A friend of mine sometimes collects my ds's from school and one day when I went to pick them up, ds1 said (infront of both me and my friend) "it's really messy here mummy, it's not like at home"
Me "well, yes, you've all pulled all the toys out and made a bit of a mess"
Ds1 "no mum, not the toys, theres all food all over the floor" (my friend is known to not really clean up after lunch etc)
Me (trying to be diplomatic without oppressing ds's views) "yes, there is a bit of dog food on the kitchen floor isn't there, but that's because the dog dropped her food, that's ok. Cat does it at home near his bowl too. Now hurry up with those shoes please"
Ds1 "there are biscuits all trodden in on the floor mummy, I don't think X(my friend) has been doing any housework"
Me "Well maybe she's had a busy day. Let's go"

I was mortified, but my ds1 wasn't being naughty, he was expressing what he saw which is fine. It may not be acceptable socially but I certainly wasn't going to tell him off.
On the way home I told him that what he said could have hurt X's feelings, and that our house is tidy because we are all at school all day so no one plays there.

LookBehindYou · 03/08/2012 16:28

Rude kids, rude parents. Your son shouldn't have gone on Silver. You're doing him any favours.

ThePathanKhansWitch · 03/08/2012 16:32

Eh? ^ "Rude kids, rude parents" ? Really? Hmm.

SilveryMoon · 03/08/2012 16:43

I'm not a rude person, LookBehindYou
But there is no way I'm going to tell my son off when he isn't doing anything 'wrong'.
Like I said, IMO being able to express their views is a skill that they will need as they grow, and I am certainly not going to discourage that at 4yo.
And how would you suggest that I'd have stopped his line of thought/talking? I am far more concerned about the emotional well-being of my child who knows not what he does, than a grown woman who should be able to take it.
If he cannot experiment or express what's on his mind to me, then who ca he do it to?
i see nothing wrong with what he did or how I handled it, I was pretty mortified, my friend laughed it off, she continues to collect him from school and he continues to play there and enjoy it.

valiumredhead · 03/08/2012 16:50

silver you did the right thing imo, and explaining afterwards too that it can hurt people's feelings.

SilveryMoon · 03/08/2012 16:53

Thanks Valium

vintagewarrior · 03/08/2012 18:01

My neice is rude like that, "why do you live in such a little house, theres no upstairs" Yes its all i can afford cos i'm not scamming the social like your mum is Water off a ducks back to me now, but wrong n

vintagewarrior · 03/08/2012 18:02

None the less!! Blinking Iphone :-(

BlueMoon74 · 03/08/2012 18:08

I'm genuinely shocked Shock at just how many posters think that's it's ok for the four year old to do/say because they're 'only four' and 'just expressing themselves'

I can assure you that when these four year olds arrive at school, rudeness is not tolerated!
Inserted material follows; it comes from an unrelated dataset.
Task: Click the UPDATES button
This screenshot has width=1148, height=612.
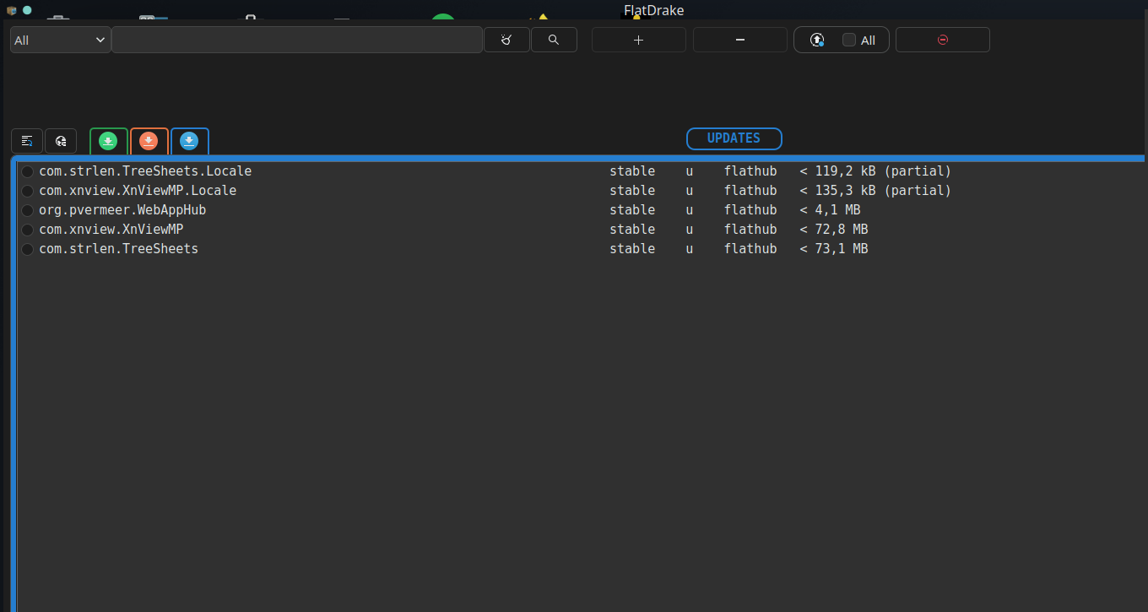Action: pyautogui.click(x=734, y=138)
It's part of a parent's job to teach what is appropriate to say and when!

Yet another example of manners going down the drain in society - I agree with whoever wrote 'rude kids, rude parent's!
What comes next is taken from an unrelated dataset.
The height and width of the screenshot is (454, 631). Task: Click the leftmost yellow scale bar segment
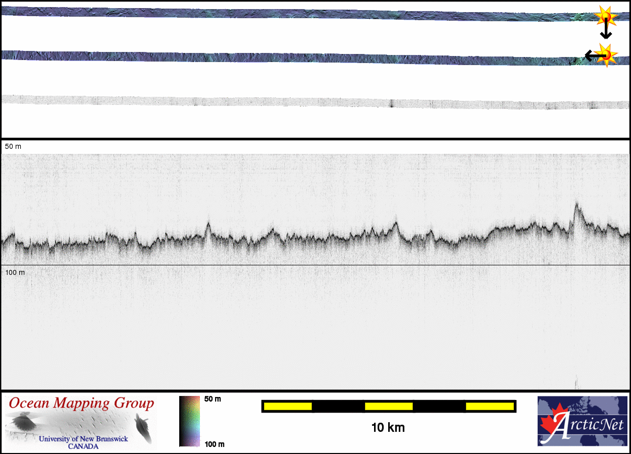pyautogui.click(x=287, y=406)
SORT YOUR KIDS OUT POSTERS!!!!!!! Just because they're four, doesn't mean that they don't have a brain. Most of them know exactly what they are saying/doing and need telling why it's rude to comment!

fortyeighthourdancemarathon · 03/08/2012 18:13

If it was my four year old, he would probably say that his own house had less colours of card, and was messier

Runoutofideas · 03/08/2012 18:16

I agree. DD has just turned 5 and one of her friends used to insist on asking me "why are you so fat?" After about 5 or 6 replies of "well, people all look different blah di blah" I finally snapped and said rather crossly "That's rude and will hurt people's feelings. I don't want to hear you ask me that again please". She hasn't mentioned it since!

SilkySmith · 03/08/2012 18:17

not naughty IMO

bigTillyMint · 03/08/2012 18:22

You should have used the MN line - "that sounded really rude. Did you mean it to be?" Wink

The only child I have ever had to tell off at our house was a very precocious 5yo girl. Thankfully the family moved far away.

LookBehindYou · 03/08/2012 18:23

Silver, expressing their views is a lifeskill, yes. However, expressing any old view without thinking it through is not a particularly valuable talent. Your child was rude. If he didn't know that it's because of you.